The TWS Student Travel Grants program helped fund travel for 19 students to attend the Annual Conference in Raleigh, North Carolina, earlier this year. The students received up to $500 based on the score of their application.

The Student Travel Grants program was established in 2008 to help and encourage student travel to the TWS Annual Conference. Participants are Ph.D., graduate or undergraduate TWS student members who are accepted to present research at that year’s conference.

“It’s an excellent opportunity for them to get experience presenting in front of a larger crowd,” said Mariah Simmons, Wildlife Programs Coordinator at TWS. She noted that the overall conference experience, with all its networking opportunities, is just as beneficial to students as their presentations.

Historically, TWS has allocated a portion of its conference budget to this program, but the last two years, it has gotten an extra boost from local sections and chapters as well as The 1,000. This year, in addition to The 1,000, two TWS sections and 11 chapters contributed funds for student travel grants. Out of about 100 applicants each year, the program is able to fund an average of 20 depending on how much money is received from contributing organizational units, Simmons says.

Applicants are ranked by a review committee of 30-40 TWS professional members and awarded anywhere between $250-500. These judges score each application based on the abstract and draft of the poster or presentation, whether or not the student has received other funding, and if the money will be the difference in the students’ ability to attend the conference. In their analysis of the students’ research, judges are looking for current, interesting and relevant projects that have important implications for wildlife management.

Sabrina Morano, a Ph.D. student at the University of Nevada, Reno, also suggested that the conference is more than just an opportunity to present research. “It’s given me a chance to connect with people doing similar research, or just network and talk with folks about the work that I am doing.  I always come away having made a new contact or just feeling energized about my work,” she said.

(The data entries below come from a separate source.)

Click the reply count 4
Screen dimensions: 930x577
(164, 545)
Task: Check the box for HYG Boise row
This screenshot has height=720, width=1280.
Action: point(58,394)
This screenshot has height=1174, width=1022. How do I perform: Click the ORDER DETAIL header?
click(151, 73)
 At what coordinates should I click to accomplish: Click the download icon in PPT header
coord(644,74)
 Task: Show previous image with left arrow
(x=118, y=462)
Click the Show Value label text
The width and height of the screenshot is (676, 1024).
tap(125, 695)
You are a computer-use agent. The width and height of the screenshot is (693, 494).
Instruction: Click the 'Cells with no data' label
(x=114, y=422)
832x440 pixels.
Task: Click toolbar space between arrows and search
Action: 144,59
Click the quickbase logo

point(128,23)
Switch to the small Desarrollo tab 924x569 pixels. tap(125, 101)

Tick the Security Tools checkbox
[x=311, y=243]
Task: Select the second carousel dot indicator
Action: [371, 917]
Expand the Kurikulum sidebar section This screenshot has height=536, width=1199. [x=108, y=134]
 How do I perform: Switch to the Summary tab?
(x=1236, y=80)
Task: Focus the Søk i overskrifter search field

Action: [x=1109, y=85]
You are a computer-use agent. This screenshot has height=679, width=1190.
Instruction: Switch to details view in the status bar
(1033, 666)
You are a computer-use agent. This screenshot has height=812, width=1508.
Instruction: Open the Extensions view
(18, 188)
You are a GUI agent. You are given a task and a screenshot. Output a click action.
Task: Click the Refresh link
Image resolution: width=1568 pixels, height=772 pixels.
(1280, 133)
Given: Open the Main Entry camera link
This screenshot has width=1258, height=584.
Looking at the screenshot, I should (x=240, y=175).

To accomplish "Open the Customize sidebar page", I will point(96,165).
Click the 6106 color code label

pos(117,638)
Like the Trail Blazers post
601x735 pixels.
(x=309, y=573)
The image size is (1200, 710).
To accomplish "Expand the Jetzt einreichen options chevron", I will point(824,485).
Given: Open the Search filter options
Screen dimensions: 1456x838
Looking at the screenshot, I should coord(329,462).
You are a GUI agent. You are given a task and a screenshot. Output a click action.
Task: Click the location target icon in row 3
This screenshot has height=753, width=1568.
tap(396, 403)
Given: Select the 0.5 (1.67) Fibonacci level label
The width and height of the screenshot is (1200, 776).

Erin Zylstra, a Ph.D. candidate at the University of Arizona, went a step further, noting that she’s gotten useful feedback presenting at the conference.

“At conferences in the past, people have made some really helpful suggestions and provided insights that have improved my research over the long term,” Zylstra said. In Raleigh, she presented on the population dynamics of canyon treefrogs in the sky island region of southern Arizona. The researchers used visual encounter and mark-recapture surveys to estimate survival rates and characterize movements of frogs in mountain canyons. “If you’re [a student] thinking about attending the conference, you should definitely apply. The financial assistance is well worth the effort.”